Stewart Vernon said:


> Any non-natural accent is hard... some actors (on either side of the pond) do a better job of it than others.


The Aussies don't seem to have nearly as much trouble as the Brits.

I'm thinking of Lucy Lawless and Yvonne Strahovski (Strzechowski).

I suspect it is easier for those of us without serious affectations to think about how to embellish as opposed to be having to think all the time about what not to do.


----------



## RunnerFL (Jan 5, 2006)

cj9788 said:


> Yeah I only watched the shows never saw any of the specials or behind the scenes stuff.
> 
> I know I can not pull off a UK accent, But I see so many of theme doing also many stars from Austrlia Like Simon Baker from The mentalist or Anthony LaPaglia and poppy Montgomery from Without a Trace. I was surprised they were not American.


Don't forget what's her name on Sanctuary that was on Stargate. She's not British. Now granted her accent isn't great.

I can pull off a British accent and have had people from the UK think I was from the UK before. 

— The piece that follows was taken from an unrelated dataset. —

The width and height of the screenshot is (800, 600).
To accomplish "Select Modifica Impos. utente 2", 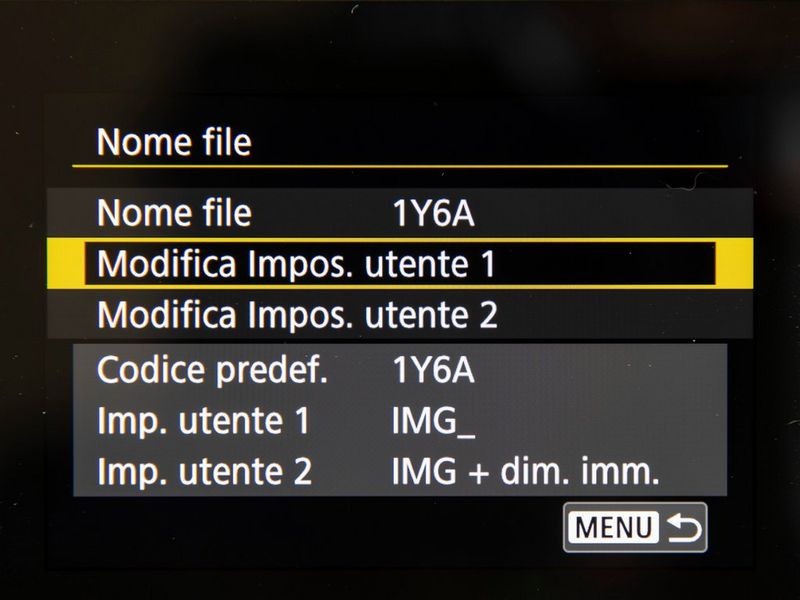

I actually have a very bad habit of starting to talk to someone with the same accent they are using to speak to me.


----------



## SayWhat? (Jun 7, 2009)

I thought Lucy Lawless was a Kiwi, not an Aussie.


----------



## djlong (Jul 8, 2002)

Runner: I have the same problem. I called it 'being a verbal chameleon'. When I'd go up to Montreal for a weekend, I'd come back speaking English with a slight French/Quebecois accent.


----------



## RunnerFL (Jan 5, 2006)

SayWhat? said:


> I thought Lucy Lawless was a Kiwi, not an Aussie.


Lucy is a Kiwi.


----------



## RunnerFL (Jan 5, 2006)

djlong said:


> Runner: I have the same problem. I called it 'being a verbal chameleon'. When I'd go up to Montreal for a weekend, I'd come back speaking English with a slight French/Quebecois accent.


It gets me in trouble from time to time with people who think I'm making fun of them.


----------



## cj9788 (May 14, 2003)

Whoa Sarah from Chuck is an Aussie. :eek2:


----------



## longrider (Apr 21, 2007)

RunnerFL said:


> Don't forget what's her name on Sanctuary that was on Stargate. She's not British. Now granted her accent isn't great.
> 
> I can pull off a British accent and have had people from the UK think I was from the UK before.
> 
> I actually have a very bad habit of starting to talk to someone with the same accent they are using to speak to me.


For the record Amanda Tapping is very British however being raised in Canada probably weakened the British accent.


----------



## RunnerFL (Jan 5, 2006)

longrider said:


> For the record Amanda Tapping is very British however being raised in Canada probably weakened the British accent.


Very interesting that she'd do "Ghost Hunters Live" a few years ago without her accent then. If her British accent is real, it's really bad.


----------



## The Merg (Jun 24, 2007)

"longrider" said:


> For the record Amanda Tapping is very British however being raised in Canada probably weakened the British accent.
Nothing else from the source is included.